Question

Solve the equation. $$(3 a-8)(a+5)=0$$

Short answer

The solutions to the equation are \(a = \frac{8}{3}\) and \(a = -5\).

Step-by-step solution

Set the first factor equal to zero

Set the first factor \(3a - 8 = 0\). Solve this simple linear equation for 'a' by adding 8 to both sides and then dividing by 3.

Set the second factor equal to zero

Set the second factor \(a + 5 = 0\). Solve this simple linear equation for 'a' by subtracting 5 from both sides.

Summarize the solutions

The solutions to equation \((3a - 8)(a + 5) = 0\) are the values of 'a' for which either \(3a - 8 = 0\) or \(a + 5 = 0\).

Key concepts

Factoring Polynomials

When it comes to solving quadratic equations, factoring polynomials is a fundamental skill. A polynomial is an algebraic expression made up of variables and coefficients, with powers only in whole numbers and no variables in the denominator. For instance, in the equation \(3a-8)(a+5)=0\), we are dealing with a polynomial set to zero that has already been factored into two binomials.

Factoring is essentially the process of breaking down a complex expression into simpler parts—typically into a product of smaller polynomials. It’s akin to breaking a number down into its prime factors; just as the number 10 can be broken into the product of primes 2 and 5, a polynomial can be broken down into a product of binomials or trinomials.

• The first step in factoring is finding the greatest common factor (GCF) of the terms if one exists.
• Then, use factoring techniques such as grouping, difference of squares, or trinomial factoring to break down the polynomial further.
• Finally, write the polynomial as a product of its factors, which can often be used to find the roots of the polynomial when set to zero.

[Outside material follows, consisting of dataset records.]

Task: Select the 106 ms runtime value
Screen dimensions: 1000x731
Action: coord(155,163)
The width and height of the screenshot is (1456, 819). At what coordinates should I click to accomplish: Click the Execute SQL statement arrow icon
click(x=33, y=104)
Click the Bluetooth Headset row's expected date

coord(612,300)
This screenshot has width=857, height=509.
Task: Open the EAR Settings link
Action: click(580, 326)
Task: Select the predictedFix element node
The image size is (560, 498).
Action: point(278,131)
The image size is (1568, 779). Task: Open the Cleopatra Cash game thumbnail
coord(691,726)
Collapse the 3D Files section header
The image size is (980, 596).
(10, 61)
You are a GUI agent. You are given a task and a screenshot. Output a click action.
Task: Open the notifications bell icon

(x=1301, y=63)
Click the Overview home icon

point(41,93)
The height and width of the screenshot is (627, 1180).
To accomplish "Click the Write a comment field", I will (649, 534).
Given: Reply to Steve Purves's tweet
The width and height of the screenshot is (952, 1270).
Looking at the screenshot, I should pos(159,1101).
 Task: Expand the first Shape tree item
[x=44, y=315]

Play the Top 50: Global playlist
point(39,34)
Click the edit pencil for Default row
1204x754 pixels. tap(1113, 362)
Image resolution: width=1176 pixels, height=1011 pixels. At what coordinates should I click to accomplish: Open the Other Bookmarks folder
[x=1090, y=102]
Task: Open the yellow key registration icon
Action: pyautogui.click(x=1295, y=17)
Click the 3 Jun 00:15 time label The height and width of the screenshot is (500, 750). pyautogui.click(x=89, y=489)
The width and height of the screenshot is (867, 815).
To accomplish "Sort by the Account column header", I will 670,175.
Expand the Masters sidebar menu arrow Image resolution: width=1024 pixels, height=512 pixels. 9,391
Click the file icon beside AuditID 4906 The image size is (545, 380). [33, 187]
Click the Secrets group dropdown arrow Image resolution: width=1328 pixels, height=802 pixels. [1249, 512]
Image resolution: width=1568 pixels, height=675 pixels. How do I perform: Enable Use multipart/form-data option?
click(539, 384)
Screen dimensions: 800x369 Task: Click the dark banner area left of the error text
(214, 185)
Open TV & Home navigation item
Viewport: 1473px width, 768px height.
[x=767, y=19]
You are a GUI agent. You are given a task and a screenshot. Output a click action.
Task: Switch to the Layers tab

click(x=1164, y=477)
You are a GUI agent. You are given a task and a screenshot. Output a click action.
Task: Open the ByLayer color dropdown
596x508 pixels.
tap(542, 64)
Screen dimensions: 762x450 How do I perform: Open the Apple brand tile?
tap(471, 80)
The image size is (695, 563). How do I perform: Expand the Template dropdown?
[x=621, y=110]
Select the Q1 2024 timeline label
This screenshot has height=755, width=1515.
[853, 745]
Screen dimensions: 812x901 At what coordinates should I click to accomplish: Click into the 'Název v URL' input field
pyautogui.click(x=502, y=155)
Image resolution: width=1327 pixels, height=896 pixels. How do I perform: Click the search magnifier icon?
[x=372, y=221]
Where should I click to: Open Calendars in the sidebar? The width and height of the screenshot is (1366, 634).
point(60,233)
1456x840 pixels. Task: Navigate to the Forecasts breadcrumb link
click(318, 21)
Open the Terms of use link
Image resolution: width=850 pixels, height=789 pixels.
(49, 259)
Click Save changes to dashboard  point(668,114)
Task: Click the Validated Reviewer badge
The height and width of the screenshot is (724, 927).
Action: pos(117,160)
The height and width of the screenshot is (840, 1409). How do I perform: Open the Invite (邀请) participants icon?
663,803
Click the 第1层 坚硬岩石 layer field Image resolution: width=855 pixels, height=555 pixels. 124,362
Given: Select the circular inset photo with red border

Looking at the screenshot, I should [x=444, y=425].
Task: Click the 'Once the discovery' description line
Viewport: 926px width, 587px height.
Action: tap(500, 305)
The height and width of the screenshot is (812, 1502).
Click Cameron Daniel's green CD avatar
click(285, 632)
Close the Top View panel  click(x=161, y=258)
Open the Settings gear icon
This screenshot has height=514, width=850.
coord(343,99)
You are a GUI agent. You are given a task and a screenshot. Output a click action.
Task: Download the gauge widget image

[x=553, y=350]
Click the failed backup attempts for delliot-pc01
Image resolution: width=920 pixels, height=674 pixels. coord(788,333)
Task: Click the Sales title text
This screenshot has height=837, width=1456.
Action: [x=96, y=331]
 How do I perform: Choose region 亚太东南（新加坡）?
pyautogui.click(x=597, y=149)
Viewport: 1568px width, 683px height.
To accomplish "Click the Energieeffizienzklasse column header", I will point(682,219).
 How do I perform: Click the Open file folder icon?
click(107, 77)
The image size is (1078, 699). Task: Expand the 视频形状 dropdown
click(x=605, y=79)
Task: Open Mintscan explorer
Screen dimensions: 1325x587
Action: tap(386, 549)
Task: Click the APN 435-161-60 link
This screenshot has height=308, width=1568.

If students can master the skill of factoring polynomials, they'll find solving quadratic equations much more straightforward.

Zero Product Property

Another key concept in solving quadratic equations is the zero product property. This property states that if the product of two numbers is zero, then at least one of the numbers must be zero. It's a quite intuitive idea—nothing multiplied by something is nothing, after all. But when applied to algebra, it becomes a powerful tool for finding the roots of quadratic equations.

In the context of the equation from our example, \(3a-8)(a+5)=0\), the zero product property tells us that there are two solutions: one where \(3a-8=0\) and another where \(a+5=0\).

• This property is extremely useful because it simplifies a complex equation into simpler parts that can be solved individually.
• These simpler equations are usually linear equations, which are easier to solve.
• The solutions to these individual equations are the roots of the original quadratic equation.

By applying the zero product property, students can systematically approach solving quadratic equations through factoring.

Linear Equations

At its core, a linear equation represents a straight line and is the simplest form of algebraic equations. They are typically presented in the form \(ax + b = c\), where \(a\), \(b\), and \(c\) are constants, and \(x\) is the variable we aim to solve for. In our example, after applying the zero product property, we ended up with two linear equations: \(3a - 8 = 0\) and \(a + 5 = 0\), which are the products of factoring the original quadratic equation.

To solve a linear equation:

• Isolate the variable on one side of the equation by using inverse operations, like addition or subtraction, to cancel out constants on the variable's side.
• If the variable is multiplied by a coefficient, divide both sides of the equation by that coefficient to solve for the variable.
• The outcome is the value of the variable that makes the equation true.

Linear equations allow us to solve for the unknown in an equation, and in the context of quadratic equations, they help us find the values that satisfy the zero product property. By understanding how to solve linear equations, students can tackle more complex algebraic equations with confidence.